Some there are who are clear-sighted and do not need my teachings, and some whose eyes are clouded with dust who will not heed it though given, but between these two there are also some with but little dust in their eyes, who can be helped to see; and for the sake of these I will go back among mankind and teach.

Temperance is a tree which has for a root very little contentment, and for fruit, calm and peace.

It is noticeable how intuitively in age we go back with strange fondness to all that is fresh in the earliest dawn of youth. If we never cared for little children before, we delight to see them roll in the grass over which we hobble on crutches. The grandsire turns wearily from his middle-aged, care-worn son, to listen with infant laugh to the prattle of an infant grandchild. It is the old who plant young trees; it is the old who are most saddened by the autumn, and feel most delight in the returning spring.

Make no little plans, they have no magic to stir men's blood. Make big plans, aim high in hope and work and let your watchword be order and your beacon beauty.

The world will always be governed by self-interest: we should not try to stop this: we should try and make the self-interest of cads a little more coincident with that of decent people.

Aversion from reproof is not wise. It is a mark of a little mind. A great man can afford to lose; a little, insignificant fellow is afraid of being snuffed out.

Jealousy sees things always with magnifying glasses which make little things large, of dwarfs giants, of suspicions truths.

Three things too much and three too little are pernicious to man: to speak much and know little; to spend much and have little; to presume much and be worth little.

That some of the indigent among us die of scanty food is undoubtedly true; but vastly more in this community die from eating too much than from eating too little.

Objects close to the eye shut out much larger objects on the horizon; and splendors born only of the earth eclipse the stars. So a man sometimes covers up the entire disc of eternity with a dollar and quenches transcendent glories with a little shining dust.

The child’s grief throbs against the round of its little heart as heavily as the man’s sorrow; and the one finds as much delight in his kite or drum as the other in striking the springs of enterprise or soaring on the wings of fame.

Moderation, which consists in an indifference about little things, and in a prudent and well-proportioned zeal about things of importance, can proceed from nothing but true knowledge, which has its foundation in self-acquaintance.

Many men who spend an hour a day in physical exercises to keep fit refuse to spend an hour a week in the cultivation of their morals and their ethics. We have put so little emphasis on developing our souls that our children are beginning to doubt if we have any souls at all.

Mirrors should reflect a little before throwing back images.

Little progress can be made by merely attempting to repress what is evil; our great hope lies in developing what is good.

How often do we sigh for opportunities of doing good, whist we neglect the openings of Providence in little things, which would frequently lead to the accomplishment of most important usefulness!... Good is done by degrees. However small in proportion the benefits which follow individual attempts to do good, a great deal may thus be accomplished by perseverance, even in the midst of discouragements and disappointments.

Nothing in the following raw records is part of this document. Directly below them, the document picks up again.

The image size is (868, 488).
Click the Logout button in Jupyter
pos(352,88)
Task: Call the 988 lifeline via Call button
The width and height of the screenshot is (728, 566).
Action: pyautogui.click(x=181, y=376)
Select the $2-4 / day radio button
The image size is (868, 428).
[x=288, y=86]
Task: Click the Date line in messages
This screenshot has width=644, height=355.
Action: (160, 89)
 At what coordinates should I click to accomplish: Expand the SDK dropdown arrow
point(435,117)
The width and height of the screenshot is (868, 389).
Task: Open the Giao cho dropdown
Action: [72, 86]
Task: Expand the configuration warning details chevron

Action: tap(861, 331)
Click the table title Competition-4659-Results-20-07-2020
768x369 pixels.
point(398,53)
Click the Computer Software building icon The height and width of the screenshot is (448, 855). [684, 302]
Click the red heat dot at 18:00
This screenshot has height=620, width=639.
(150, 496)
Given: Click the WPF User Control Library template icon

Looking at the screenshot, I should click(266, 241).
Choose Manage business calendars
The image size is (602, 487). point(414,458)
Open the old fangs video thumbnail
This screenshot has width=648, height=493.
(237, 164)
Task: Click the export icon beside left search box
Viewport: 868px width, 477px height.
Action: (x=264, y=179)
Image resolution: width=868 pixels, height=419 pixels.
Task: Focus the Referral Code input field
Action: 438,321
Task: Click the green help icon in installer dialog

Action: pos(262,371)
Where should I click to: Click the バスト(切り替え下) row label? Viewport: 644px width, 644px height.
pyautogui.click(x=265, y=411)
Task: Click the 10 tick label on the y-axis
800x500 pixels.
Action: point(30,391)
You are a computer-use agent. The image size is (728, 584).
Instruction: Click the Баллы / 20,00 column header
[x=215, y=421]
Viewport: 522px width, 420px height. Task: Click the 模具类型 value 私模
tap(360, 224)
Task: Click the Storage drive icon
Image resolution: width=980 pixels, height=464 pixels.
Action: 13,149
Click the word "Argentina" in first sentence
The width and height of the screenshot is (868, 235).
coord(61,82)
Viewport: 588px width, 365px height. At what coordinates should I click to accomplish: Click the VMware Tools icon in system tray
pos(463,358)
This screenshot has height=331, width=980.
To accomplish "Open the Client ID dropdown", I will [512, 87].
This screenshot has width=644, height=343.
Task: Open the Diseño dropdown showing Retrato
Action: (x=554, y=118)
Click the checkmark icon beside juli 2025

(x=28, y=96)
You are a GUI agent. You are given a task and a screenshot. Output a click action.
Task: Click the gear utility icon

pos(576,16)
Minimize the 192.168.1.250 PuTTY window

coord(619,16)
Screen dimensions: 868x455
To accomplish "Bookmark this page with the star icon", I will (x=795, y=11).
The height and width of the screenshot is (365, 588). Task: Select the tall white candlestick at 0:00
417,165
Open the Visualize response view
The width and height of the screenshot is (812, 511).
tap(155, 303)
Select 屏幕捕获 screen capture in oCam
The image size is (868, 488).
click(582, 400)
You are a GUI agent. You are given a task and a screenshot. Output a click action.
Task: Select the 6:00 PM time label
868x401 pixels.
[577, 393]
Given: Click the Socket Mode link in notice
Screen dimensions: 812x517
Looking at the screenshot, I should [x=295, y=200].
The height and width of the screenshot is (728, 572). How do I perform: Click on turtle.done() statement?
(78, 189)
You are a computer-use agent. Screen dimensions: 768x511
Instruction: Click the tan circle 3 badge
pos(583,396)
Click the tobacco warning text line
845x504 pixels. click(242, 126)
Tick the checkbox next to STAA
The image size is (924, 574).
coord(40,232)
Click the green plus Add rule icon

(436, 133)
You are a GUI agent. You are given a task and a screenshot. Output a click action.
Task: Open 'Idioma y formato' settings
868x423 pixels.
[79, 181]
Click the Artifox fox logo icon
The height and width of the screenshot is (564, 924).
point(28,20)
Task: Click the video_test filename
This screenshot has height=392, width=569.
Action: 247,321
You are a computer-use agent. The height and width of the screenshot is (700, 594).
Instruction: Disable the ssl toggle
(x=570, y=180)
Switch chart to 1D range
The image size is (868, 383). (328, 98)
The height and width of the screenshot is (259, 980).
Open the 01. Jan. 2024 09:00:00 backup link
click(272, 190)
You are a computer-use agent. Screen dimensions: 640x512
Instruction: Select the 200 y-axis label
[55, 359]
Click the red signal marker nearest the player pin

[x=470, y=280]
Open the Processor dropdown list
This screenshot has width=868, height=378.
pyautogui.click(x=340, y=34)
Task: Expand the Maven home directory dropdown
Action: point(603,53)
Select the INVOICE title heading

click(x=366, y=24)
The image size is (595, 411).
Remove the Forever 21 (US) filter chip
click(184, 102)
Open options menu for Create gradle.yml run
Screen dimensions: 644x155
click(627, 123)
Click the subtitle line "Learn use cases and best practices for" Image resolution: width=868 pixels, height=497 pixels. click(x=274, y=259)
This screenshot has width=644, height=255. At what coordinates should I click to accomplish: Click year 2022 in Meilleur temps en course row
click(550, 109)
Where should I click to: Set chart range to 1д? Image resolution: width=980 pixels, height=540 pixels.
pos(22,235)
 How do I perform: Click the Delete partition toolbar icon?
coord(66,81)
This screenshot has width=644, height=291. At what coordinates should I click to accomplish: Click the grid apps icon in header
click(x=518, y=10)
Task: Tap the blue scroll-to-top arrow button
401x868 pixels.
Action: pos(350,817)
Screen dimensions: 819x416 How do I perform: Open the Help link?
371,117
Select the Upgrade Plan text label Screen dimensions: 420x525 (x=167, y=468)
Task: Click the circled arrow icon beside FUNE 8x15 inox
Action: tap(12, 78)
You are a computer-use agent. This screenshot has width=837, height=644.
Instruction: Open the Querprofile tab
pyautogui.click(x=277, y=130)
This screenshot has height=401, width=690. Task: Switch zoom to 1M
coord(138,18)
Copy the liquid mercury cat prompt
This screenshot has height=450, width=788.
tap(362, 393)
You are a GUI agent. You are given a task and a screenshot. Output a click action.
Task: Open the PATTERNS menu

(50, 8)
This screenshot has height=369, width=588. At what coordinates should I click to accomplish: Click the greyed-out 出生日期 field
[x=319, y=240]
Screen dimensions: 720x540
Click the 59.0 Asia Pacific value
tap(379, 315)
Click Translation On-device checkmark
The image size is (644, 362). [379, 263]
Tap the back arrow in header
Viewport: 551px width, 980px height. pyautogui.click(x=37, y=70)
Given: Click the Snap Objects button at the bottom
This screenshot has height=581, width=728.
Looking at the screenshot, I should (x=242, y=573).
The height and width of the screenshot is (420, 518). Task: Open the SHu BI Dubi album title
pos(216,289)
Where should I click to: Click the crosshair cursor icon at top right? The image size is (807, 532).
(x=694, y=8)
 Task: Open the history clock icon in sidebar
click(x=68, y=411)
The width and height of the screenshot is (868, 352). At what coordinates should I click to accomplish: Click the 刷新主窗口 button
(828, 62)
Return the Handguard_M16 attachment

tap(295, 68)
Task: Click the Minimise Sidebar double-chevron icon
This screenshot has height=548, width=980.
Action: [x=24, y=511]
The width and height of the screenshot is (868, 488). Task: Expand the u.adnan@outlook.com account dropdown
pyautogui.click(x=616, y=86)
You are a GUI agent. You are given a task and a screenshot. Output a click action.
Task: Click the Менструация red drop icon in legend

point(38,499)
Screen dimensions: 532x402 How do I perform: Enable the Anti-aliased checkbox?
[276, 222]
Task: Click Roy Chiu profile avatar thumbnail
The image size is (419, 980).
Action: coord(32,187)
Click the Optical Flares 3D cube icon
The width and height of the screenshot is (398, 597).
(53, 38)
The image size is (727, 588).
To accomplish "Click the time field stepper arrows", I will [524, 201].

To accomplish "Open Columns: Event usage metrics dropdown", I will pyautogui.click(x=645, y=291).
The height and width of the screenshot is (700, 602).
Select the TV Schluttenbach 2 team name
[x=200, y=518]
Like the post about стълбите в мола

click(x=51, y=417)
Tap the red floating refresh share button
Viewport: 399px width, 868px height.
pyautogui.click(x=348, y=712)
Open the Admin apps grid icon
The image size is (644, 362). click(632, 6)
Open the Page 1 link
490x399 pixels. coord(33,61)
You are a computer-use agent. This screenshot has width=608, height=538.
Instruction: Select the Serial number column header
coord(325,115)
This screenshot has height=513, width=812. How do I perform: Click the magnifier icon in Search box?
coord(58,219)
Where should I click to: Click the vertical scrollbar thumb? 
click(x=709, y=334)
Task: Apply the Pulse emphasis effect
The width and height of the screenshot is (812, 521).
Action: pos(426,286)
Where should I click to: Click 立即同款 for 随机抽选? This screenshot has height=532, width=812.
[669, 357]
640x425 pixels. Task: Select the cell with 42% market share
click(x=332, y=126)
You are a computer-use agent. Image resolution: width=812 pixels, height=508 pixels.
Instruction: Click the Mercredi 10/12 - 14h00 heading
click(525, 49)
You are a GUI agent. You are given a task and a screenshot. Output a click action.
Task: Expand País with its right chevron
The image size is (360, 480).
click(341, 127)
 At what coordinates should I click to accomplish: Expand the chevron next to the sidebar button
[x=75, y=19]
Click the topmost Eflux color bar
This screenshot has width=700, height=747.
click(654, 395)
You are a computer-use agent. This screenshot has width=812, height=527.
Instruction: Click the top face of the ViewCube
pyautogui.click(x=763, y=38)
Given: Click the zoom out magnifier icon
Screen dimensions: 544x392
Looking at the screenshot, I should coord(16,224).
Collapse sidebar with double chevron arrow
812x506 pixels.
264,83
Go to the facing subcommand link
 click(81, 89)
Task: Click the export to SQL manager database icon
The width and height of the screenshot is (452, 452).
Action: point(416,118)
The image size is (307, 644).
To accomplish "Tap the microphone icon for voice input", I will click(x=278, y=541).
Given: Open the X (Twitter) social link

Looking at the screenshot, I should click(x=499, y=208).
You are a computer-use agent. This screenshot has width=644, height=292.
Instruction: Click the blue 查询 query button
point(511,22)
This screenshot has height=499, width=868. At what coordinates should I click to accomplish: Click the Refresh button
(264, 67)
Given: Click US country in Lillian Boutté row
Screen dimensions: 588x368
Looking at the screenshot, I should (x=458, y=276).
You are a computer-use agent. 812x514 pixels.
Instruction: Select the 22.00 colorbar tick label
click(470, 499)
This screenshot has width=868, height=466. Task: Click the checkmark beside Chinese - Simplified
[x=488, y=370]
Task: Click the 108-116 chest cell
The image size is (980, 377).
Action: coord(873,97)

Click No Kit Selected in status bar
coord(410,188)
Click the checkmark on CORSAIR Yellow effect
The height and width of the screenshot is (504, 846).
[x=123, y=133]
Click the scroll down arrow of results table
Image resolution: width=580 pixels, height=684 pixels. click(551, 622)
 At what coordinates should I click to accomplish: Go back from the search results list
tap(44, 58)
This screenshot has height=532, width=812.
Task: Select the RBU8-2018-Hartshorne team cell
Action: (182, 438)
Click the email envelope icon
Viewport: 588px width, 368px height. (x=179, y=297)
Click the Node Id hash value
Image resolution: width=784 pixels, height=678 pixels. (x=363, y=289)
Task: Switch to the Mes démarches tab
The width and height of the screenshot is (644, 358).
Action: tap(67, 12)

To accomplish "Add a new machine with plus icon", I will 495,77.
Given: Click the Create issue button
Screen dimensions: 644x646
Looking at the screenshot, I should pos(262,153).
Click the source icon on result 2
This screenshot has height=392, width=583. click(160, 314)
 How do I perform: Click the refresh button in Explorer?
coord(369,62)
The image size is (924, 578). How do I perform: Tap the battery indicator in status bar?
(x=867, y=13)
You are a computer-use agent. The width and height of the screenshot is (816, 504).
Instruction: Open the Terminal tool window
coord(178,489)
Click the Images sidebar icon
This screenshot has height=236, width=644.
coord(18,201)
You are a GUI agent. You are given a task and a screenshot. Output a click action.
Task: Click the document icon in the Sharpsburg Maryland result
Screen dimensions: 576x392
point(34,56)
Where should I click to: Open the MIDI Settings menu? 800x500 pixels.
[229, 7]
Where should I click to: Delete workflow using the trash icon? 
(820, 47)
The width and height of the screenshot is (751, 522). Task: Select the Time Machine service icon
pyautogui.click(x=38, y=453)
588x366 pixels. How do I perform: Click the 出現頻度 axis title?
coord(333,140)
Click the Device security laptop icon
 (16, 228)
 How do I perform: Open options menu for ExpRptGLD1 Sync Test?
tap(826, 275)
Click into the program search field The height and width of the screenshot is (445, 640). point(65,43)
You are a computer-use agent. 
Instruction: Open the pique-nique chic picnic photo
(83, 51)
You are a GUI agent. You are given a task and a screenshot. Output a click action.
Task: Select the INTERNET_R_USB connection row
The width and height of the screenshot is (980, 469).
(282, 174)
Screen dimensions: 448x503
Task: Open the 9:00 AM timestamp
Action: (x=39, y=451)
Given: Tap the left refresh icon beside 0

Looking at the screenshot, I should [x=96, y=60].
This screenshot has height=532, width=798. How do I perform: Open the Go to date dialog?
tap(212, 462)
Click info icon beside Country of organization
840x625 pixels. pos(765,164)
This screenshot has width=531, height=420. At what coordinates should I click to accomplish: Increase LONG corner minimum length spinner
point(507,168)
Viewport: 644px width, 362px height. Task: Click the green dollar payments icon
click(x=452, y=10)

He is not poor that has little, but he that desires much.

Life is made up, not of great sacrifices or duties, but of little things, in which smiles and kindnesses and small obligations, given habitually, are what win and preserve the heart, and secure comfort.

Those who have loved have little relish for friendship. The devotee of strong drink finds wine insipid.

It was our belief that the love of possessions is a weakness to be overcome. Its appeal is to the material part, and if allowed its way, it will in time disturb one’s spiritual balance. Therefore, children must early learn the beauty of generosity. They are taught to give what they prize most, that they may taste the happiness of giving. If a child is inclined to be grasping, or to cling to any of his or her little possessions, legends are related about the contempt and disgrace falling upon the ungenerous and mean person... The Indians in their simplicity literally give away all that they have - to relatives, to guests of other tribes or clans, but above all to the poor and the aged, from whom they can hope for no return.